The computed value statute directs Customs to base the
amount for profit and general expenses upon the producer's
records, unless the amounts in the records are inconsistent with
those usually reflected in sales of merchandise of the same class
or kind as the imported merchandise. TAA 402(e)(2)(B). The
Statement of Administrative Action ("SAA") provides that the
amount for profit and general expenses will be based on the
commercial accounts of the producer, provided that such accounts
are consistent with the GAAP applied in the country where the
goods are produced.
Gonzalez' statement that characterization of the subject
non-production expenses as general expenses is not proper under
Mexican GAAP, is qualified by the assertion that the expenses
"are not even remotely related to the company's production
operations." Computed value includes "an amount for general
expenses equal to that usually reflected in sales of merchandise
of the same class or kind as the imported merchandise...." No
information has been provided to demonstrate that the inclusion
of these non-production expenses is inconsistent with that which
is usually reflected in sales of merchandise of the same class or
kind as the imported merchandise.
Therefore, the so-called non-production expenses are
included in the producers profit and general expenses, and are
included in the computed value of the imported merchandise.

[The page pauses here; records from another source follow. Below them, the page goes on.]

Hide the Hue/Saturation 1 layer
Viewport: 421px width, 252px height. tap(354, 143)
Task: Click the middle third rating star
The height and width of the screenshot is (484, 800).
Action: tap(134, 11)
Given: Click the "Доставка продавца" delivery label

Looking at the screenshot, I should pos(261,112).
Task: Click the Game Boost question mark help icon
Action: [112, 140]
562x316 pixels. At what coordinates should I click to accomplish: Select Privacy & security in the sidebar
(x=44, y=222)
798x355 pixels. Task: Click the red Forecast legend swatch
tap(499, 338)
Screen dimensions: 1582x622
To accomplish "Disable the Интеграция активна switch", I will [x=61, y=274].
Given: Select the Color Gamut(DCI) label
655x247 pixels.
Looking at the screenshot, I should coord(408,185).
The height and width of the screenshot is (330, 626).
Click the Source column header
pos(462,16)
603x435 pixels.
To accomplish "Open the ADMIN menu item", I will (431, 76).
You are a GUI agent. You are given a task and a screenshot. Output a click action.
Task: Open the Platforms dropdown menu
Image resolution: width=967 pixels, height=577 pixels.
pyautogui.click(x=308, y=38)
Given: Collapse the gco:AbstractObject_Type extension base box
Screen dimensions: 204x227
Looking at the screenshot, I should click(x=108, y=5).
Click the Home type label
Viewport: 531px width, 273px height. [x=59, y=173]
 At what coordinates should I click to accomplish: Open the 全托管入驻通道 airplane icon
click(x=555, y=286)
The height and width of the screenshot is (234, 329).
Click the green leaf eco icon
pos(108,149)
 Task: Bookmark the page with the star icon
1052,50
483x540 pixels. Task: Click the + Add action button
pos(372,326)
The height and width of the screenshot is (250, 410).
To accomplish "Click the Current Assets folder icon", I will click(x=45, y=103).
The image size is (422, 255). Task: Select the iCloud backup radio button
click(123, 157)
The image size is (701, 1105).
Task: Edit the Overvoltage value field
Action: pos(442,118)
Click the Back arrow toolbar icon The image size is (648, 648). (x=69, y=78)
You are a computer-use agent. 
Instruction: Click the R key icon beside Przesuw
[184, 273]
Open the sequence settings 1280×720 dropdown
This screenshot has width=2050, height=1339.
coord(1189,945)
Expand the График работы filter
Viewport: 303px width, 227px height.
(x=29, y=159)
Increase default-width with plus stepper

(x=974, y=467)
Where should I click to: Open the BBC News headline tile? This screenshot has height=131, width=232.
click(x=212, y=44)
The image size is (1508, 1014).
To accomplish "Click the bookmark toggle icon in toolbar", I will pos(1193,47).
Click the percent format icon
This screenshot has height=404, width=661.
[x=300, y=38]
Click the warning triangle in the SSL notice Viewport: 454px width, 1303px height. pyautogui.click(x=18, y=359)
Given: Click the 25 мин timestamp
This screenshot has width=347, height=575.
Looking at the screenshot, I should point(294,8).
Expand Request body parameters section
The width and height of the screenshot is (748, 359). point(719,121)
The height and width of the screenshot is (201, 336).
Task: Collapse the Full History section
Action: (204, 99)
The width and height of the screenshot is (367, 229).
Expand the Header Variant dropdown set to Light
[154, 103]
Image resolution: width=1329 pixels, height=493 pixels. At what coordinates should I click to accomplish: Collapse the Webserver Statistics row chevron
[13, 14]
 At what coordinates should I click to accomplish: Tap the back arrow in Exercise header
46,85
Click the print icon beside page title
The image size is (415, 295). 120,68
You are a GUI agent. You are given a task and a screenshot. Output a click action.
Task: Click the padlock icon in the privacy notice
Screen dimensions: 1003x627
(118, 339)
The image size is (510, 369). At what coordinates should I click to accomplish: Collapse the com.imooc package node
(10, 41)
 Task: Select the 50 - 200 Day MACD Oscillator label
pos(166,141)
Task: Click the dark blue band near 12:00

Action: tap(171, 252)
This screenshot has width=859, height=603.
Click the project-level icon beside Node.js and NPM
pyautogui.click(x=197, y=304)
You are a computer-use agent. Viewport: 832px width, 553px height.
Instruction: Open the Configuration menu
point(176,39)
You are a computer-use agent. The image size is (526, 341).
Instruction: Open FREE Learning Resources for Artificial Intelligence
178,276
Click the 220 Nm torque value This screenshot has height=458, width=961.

This
is consistent with prior Customs decisions. See e.g. TAA No. 18
(Headquarters Ruling Letter ("HRL")542302 dated February 27,
1981)(cost of equipment not used in the production of merchandise
would be included in computed value if the cost is carried on the
books of the producer); HRL 542848 dated August 6, 1982 (where
loan interest expense incurred by assembler prior to commencement
of production appeared on the assembler's books of account, it
qualified as a general expense); HRL 543873 dated September 19,
1988 (managers salaries paid by the producer are included in
computed value). Customs position has been recently affirmed by
Campbell Soup Company, Inc. v. United States, No. 94-80, slip op.
(Ct. Int'l Trade May 16, 1994), in which the Court held that
"Customs correctly treated as general expenses the amount of
freight costs that [the producer] incurred from its loading docks
to the United States border," and held that the expense was
included in the computed value of the imported merchandise. Id.
at 24-25. The Campbell Soup Company case affirms the position
taken by Customs in Headquarters Ruling Letter (HRL) 544344 dated
November 14, 1990 (a reconsideration of HRL 543891 dated May 2,
1988). In HRL 544344 we ruled that the seller's prepaid
transportation costs and expenses which directly related to
transporting the finished product from the loading dock of the
Mexican plant to the U.S. border and which were carried on the
books of the producer are general expenses and as such they fall
within 402(e)(2)(B) of the TAA and are therefore included in the
computed value of the imported merchandise.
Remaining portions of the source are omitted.